| Required work |
Could you filter the records below down to the lines that include the word "computer"?

*** Provided data Section Begins ***

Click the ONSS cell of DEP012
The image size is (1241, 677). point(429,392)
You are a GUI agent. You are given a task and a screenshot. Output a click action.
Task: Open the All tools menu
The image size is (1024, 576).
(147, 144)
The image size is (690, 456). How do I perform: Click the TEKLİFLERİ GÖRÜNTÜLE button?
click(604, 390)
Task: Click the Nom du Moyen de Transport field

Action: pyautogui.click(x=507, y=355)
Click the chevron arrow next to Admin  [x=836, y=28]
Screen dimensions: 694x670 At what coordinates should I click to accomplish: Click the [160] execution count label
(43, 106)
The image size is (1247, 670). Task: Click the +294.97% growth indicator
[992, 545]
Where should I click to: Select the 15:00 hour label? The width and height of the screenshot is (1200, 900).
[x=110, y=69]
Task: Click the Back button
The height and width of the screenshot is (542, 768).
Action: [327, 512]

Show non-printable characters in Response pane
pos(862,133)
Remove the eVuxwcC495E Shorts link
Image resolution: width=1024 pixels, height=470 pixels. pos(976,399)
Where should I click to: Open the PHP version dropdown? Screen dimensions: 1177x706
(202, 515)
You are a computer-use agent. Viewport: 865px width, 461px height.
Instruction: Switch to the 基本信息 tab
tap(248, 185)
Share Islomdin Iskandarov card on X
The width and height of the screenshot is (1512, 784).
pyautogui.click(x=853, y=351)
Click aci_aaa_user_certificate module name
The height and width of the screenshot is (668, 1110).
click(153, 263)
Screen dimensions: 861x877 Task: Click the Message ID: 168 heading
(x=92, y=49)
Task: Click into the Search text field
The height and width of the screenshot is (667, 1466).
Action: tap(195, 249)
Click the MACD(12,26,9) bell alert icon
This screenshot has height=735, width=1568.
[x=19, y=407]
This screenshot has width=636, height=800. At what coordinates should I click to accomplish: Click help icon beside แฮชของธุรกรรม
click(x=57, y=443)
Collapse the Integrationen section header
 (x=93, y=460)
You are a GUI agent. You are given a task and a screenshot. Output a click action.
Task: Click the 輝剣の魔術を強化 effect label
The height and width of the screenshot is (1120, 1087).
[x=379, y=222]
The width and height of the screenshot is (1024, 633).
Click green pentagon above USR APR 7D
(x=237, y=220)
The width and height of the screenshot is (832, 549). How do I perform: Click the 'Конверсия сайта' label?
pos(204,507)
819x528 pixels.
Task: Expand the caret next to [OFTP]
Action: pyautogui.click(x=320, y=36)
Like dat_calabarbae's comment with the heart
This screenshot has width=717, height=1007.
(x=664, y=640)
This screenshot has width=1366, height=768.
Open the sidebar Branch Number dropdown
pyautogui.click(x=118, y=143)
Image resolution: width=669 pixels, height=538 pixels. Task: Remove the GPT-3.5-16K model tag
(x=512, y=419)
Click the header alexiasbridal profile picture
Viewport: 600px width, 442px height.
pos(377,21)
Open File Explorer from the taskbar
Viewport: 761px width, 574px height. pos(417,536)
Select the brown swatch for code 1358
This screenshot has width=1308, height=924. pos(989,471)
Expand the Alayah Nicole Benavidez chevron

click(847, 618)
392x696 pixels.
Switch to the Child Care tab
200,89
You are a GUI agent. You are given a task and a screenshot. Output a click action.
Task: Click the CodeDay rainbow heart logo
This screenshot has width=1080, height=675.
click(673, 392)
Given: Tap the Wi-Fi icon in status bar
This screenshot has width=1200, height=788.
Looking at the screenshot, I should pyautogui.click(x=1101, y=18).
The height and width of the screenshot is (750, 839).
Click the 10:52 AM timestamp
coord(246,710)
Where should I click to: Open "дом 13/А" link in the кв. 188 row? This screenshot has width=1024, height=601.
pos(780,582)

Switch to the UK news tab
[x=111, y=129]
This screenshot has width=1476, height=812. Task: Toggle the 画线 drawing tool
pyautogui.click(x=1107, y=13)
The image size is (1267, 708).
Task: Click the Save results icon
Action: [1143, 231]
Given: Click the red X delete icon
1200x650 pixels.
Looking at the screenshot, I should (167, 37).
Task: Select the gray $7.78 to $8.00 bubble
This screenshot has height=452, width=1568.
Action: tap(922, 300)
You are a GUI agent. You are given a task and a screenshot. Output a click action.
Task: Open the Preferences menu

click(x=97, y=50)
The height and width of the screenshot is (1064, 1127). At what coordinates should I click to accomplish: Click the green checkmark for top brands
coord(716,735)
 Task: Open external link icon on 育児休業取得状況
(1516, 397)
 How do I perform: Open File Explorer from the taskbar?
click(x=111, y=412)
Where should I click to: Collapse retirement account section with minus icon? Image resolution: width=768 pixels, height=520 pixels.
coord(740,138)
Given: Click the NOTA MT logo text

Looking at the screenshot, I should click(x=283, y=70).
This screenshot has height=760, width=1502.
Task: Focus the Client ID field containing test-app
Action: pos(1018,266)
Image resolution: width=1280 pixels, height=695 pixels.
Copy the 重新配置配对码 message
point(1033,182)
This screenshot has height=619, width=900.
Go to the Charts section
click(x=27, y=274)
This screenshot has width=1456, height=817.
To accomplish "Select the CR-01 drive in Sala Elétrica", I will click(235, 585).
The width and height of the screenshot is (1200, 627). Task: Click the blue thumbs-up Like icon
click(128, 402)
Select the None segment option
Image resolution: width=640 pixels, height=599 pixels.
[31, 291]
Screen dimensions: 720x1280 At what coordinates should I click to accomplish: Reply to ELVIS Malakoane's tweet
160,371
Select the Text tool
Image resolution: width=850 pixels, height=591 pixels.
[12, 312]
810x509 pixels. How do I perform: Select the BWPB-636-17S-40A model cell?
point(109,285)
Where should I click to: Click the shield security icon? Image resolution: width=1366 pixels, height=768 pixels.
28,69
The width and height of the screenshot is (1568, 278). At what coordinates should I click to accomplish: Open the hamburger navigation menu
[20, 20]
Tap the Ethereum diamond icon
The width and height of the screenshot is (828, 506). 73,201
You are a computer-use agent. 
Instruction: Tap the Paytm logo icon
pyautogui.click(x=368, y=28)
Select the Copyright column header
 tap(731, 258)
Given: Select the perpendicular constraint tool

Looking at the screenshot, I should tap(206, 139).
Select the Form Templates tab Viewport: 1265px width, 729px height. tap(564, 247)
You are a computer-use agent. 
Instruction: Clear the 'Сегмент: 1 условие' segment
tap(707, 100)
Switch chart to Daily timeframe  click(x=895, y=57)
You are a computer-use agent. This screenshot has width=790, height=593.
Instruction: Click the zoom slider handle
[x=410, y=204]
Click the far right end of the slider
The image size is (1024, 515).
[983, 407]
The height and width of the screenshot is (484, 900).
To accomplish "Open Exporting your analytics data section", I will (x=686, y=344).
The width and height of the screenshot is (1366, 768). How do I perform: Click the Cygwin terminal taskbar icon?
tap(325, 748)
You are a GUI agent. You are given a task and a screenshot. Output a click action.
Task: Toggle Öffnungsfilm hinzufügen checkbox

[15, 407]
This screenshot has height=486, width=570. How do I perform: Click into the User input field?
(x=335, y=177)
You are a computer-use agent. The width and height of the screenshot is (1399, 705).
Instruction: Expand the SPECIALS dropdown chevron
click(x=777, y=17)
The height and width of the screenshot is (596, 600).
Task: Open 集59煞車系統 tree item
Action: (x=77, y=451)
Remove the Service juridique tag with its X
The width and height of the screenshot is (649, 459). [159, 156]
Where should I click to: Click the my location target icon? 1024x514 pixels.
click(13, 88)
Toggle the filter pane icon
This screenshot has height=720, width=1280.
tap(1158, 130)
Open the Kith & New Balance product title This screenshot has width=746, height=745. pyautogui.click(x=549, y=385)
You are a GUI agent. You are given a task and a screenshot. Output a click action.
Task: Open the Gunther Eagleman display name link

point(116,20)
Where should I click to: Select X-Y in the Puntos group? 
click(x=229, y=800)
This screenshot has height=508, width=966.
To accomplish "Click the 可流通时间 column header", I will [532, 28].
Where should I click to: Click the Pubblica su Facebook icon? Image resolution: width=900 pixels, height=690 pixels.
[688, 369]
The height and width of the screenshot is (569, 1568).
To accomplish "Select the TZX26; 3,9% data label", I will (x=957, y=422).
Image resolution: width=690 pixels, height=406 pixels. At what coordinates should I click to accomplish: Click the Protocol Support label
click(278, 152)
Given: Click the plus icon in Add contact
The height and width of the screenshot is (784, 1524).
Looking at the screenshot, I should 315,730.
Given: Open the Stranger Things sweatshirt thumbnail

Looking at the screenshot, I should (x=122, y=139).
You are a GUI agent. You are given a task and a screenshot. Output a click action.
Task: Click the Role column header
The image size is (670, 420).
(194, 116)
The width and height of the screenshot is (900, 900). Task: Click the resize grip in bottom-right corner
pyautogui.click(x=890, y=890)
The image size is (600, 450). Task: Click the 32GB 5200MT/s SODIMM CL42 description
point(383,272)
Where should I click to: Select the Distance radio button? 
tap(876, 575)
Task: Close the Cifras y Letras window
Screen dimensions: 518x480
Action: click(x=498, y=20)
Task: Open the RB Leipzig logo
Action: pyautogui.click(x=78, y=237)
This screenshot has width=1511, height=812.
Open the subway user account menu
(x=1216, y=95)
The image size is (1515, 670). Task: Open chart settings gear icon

*** Provided data Section Ends ***

| Solved exercise |
You are a computer-use agent. Viewport: 865px width, 461px height.
You are a computer-use agent. 
You are a computer-use agent. 
You are a computer-use agent. This screenshot has width=790, height=593.
You are a computer-use agent. The width and height of the screenshot is (1399, 705).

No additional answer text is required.